When Death Comes – A Poem by Mary Oliver

On my way back from Uganda now after a fantastic and very hot time. It was also a serious struggle with tropical intestinal parasites and a boda-boda (motorcycle) accident - wherein I somehow forgot my Aikido roll, which had saved me in past accidents, and landed poorly on my elbow. - The german doctors have me patched up now but all of this leads me to the clear realization that this body is impermanent. 

I am therefore revisiting one of Mary Oliver's poems that used to be pinned to my dorm room door at Sterling College in Vermont.  

When death comes
like the hungry bear in autumn
when death comes and takes all the bright coins from his purse

to buy me, and snaps his purse shut;
when death comes
like the measle-pox;

when death comes
like an iceberg between the shoulder blades,

I want to step through the door full of curiosity, wondering;
what is it going to be like, that cottage of darkness?

> _Entries supplied_
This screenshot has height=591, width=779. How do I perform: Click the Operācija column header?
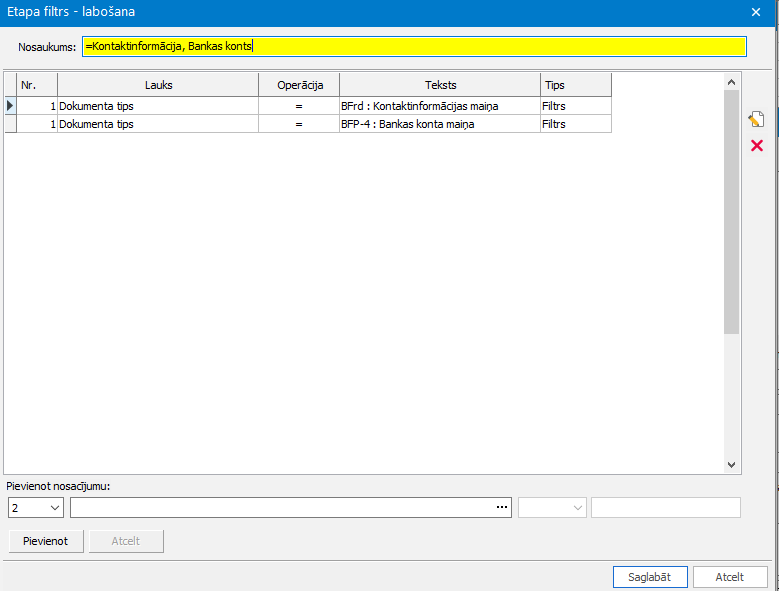[300, 85]
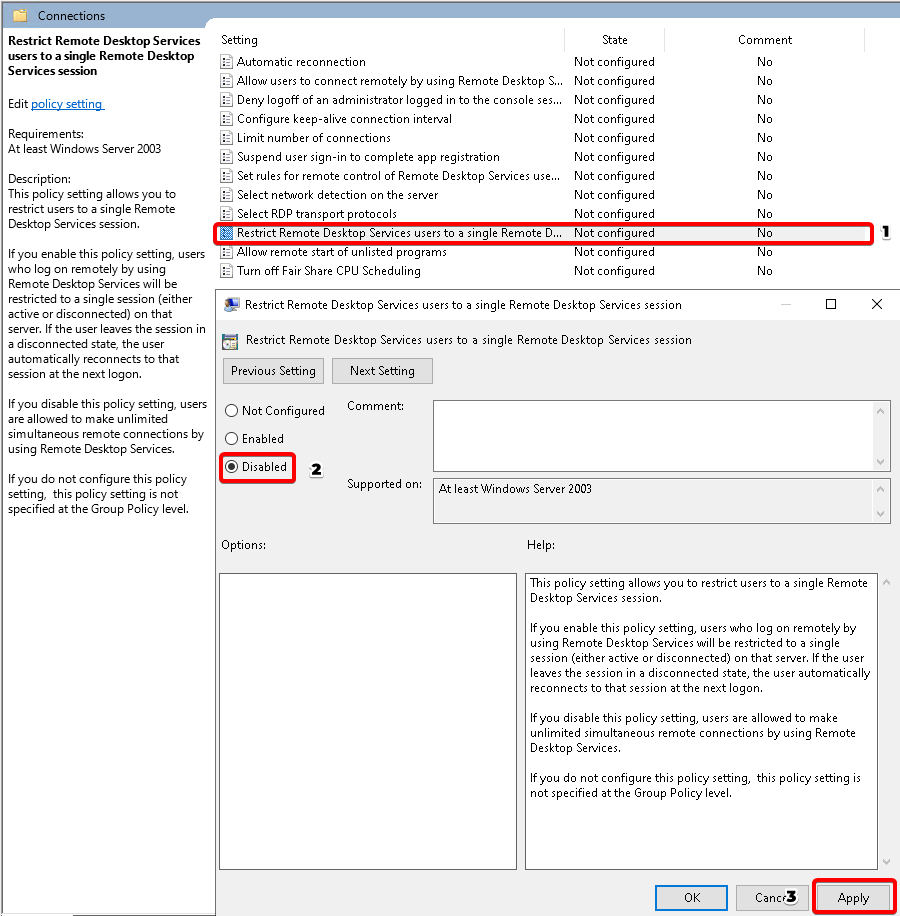Click the Help text scrollbar down arrow

[884, 860]
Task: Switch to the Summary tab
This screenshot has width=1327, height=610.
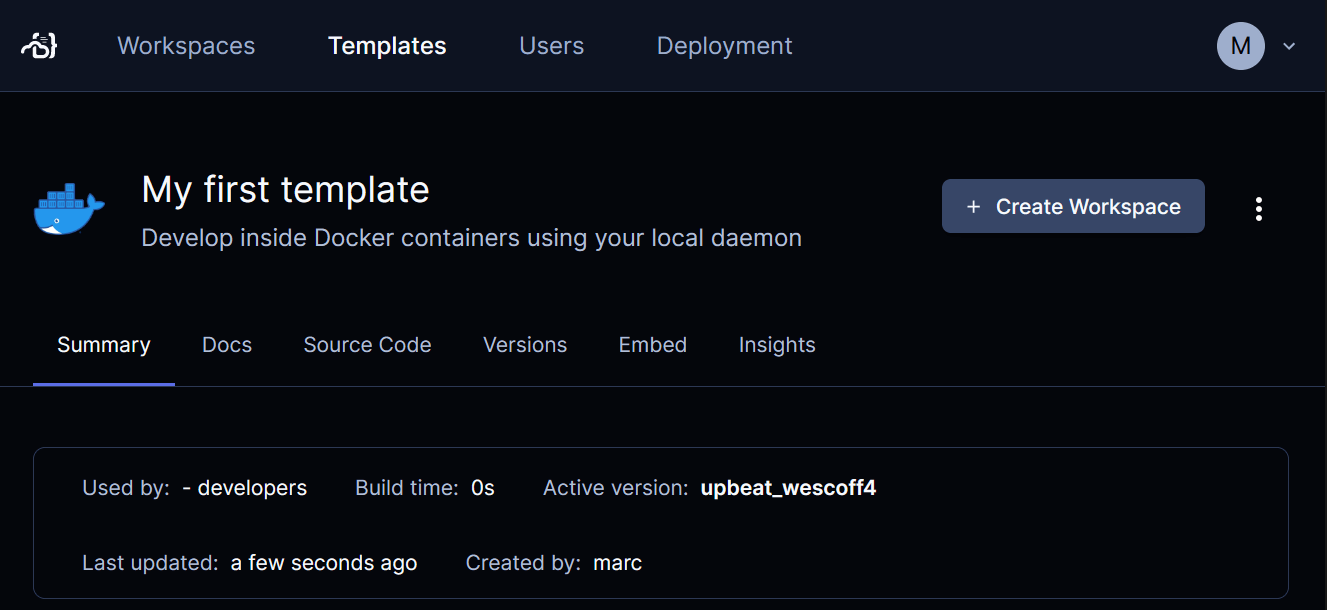Action: (104, 345)
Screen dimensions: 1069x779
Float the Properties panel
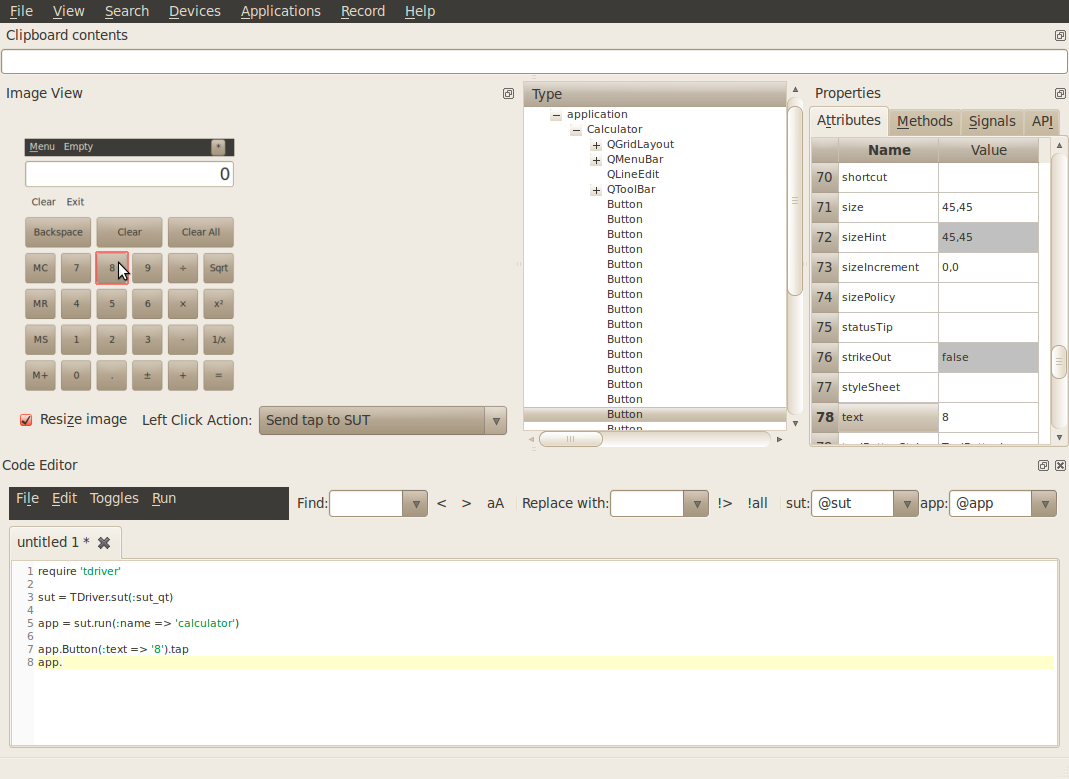click(1060, 94)

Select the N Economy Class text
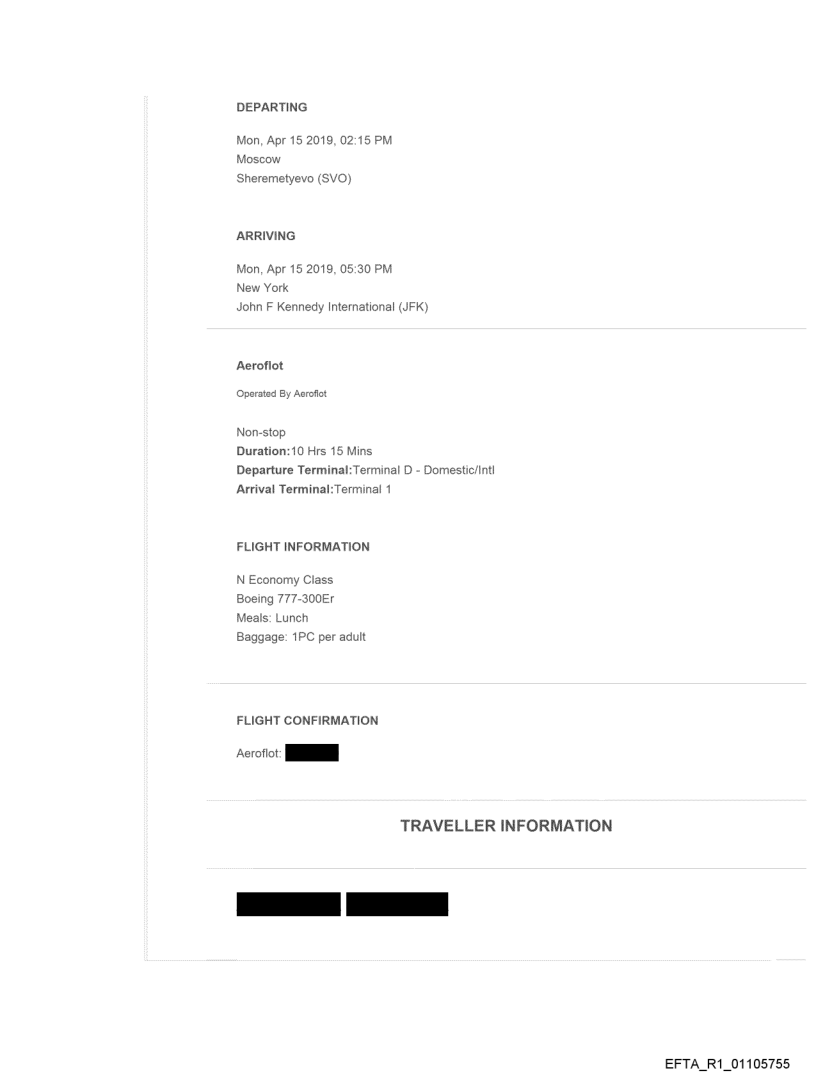click(x=285, y=580)
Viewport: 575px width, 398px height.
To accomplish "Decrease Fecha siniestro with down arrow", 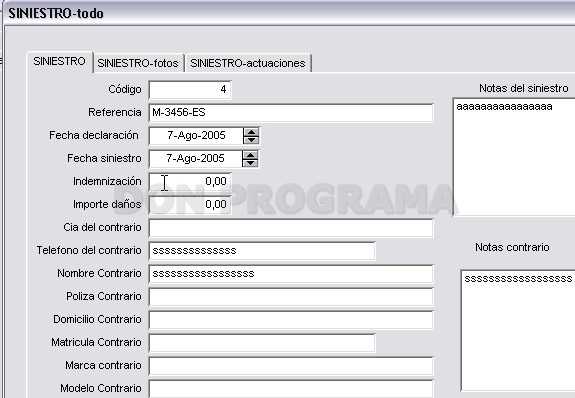I will coord(250,163).
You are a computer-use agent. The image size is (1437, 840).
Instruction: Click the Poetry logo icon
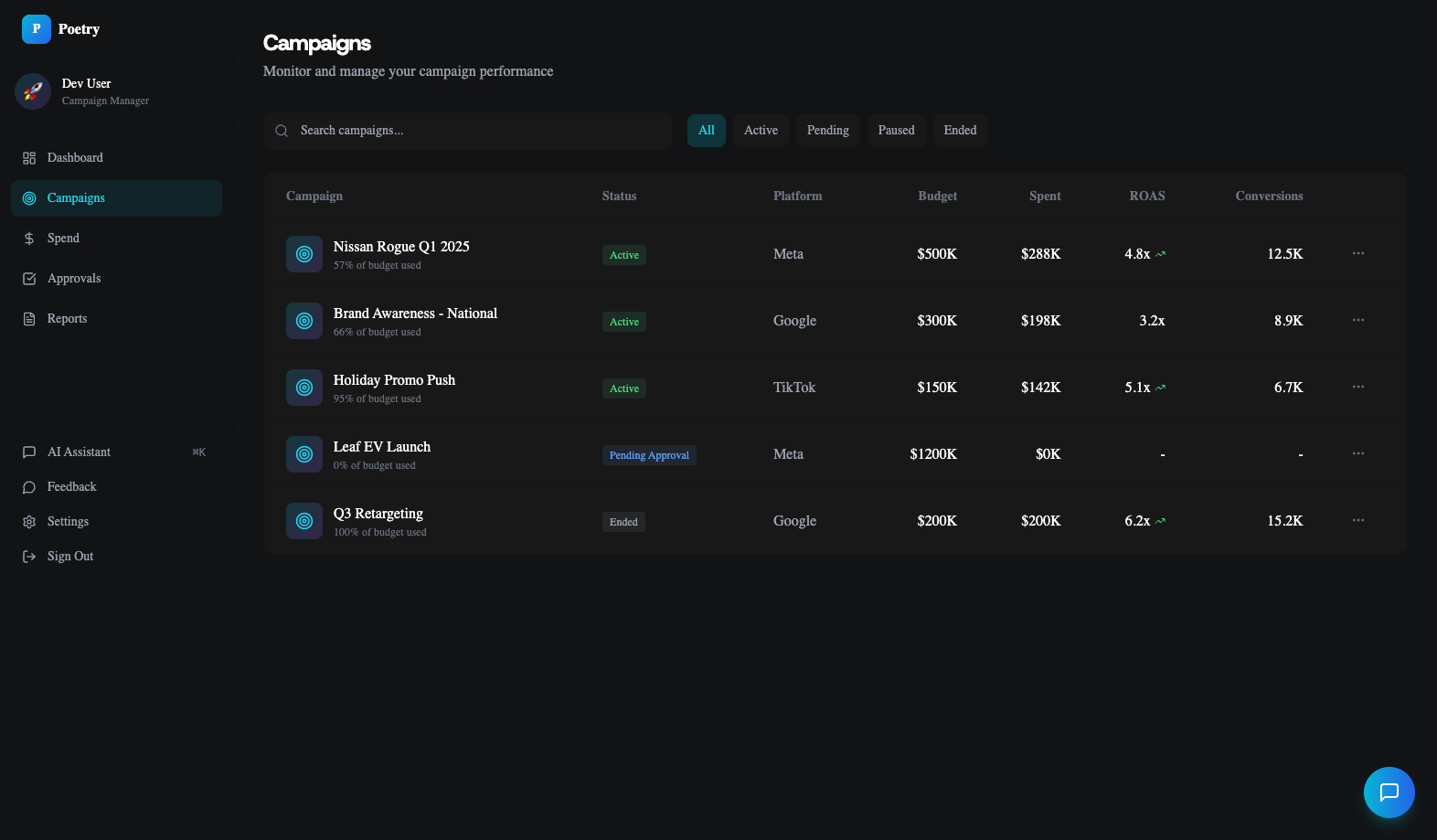pos(37,29)
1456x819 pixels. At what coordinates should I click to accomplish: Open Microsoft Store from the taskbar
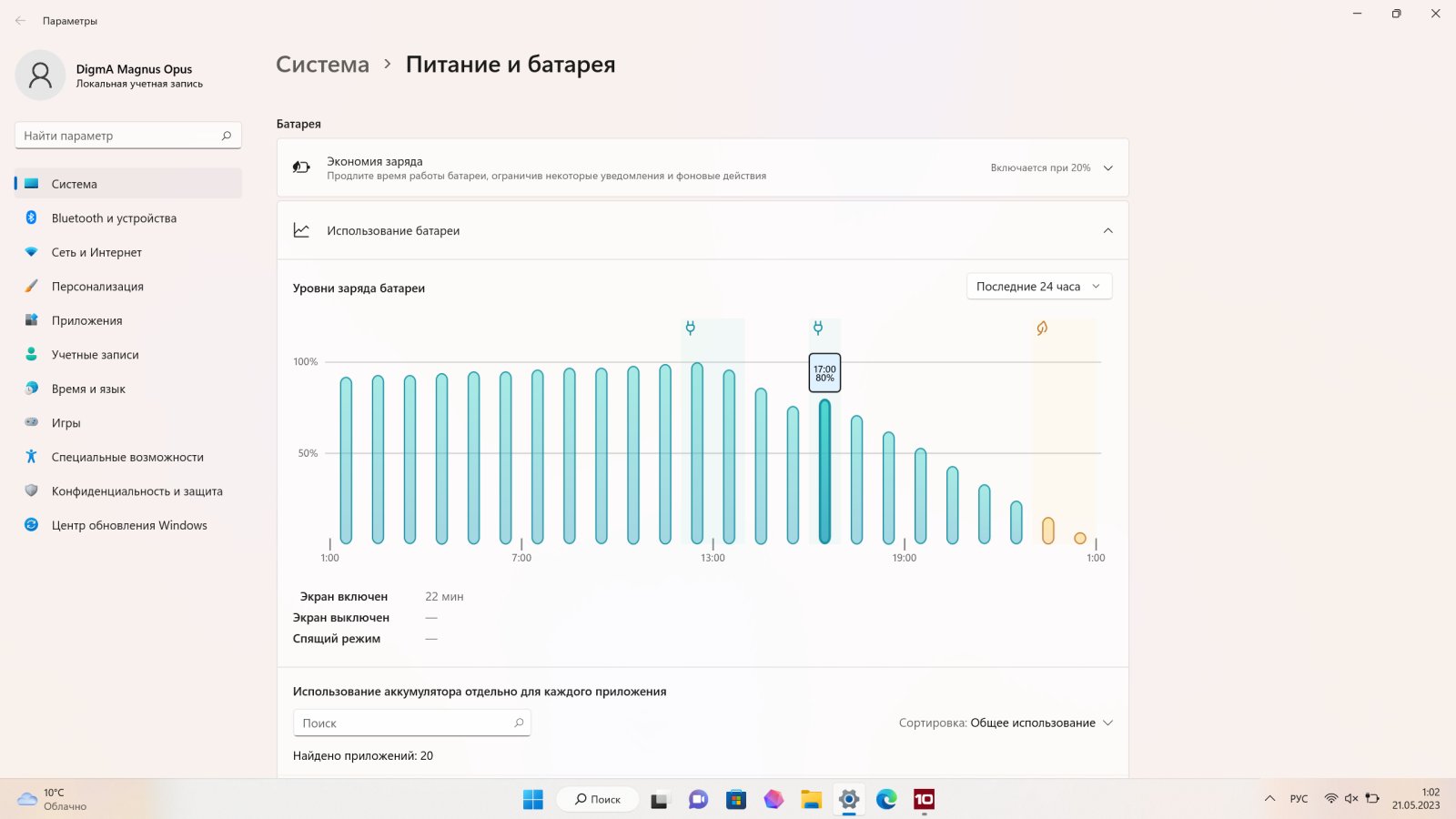tap(736, 799)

> _What this task involves_
Carry on the blog post above about revisiting Mary Oliver's poem on death, beginning right after its last line.

> _Answer section_
And therefore I look upon everything
as a brotherhood and a sisterhood,
and I look upon time as no more than an idea,
and I consider eternity as another possibility,

and I think of each life as a flower, as common
as a field daisy, and as singular,

and each name a comfortable music in the mouth
tending as all music does, toward silence,

and each body a lion of courage, and something
precious to the earth.

When it's over, I want to say: all my life
I was a bride married to amazement.
I was a bridegroom, taking the world into my arms.

When it's over, I don't want to wonder
if I have made of my life something particular, and real.
I don't want to find myself sighing and frightened
or full of argument.

I don't want to end up simply having visited this world.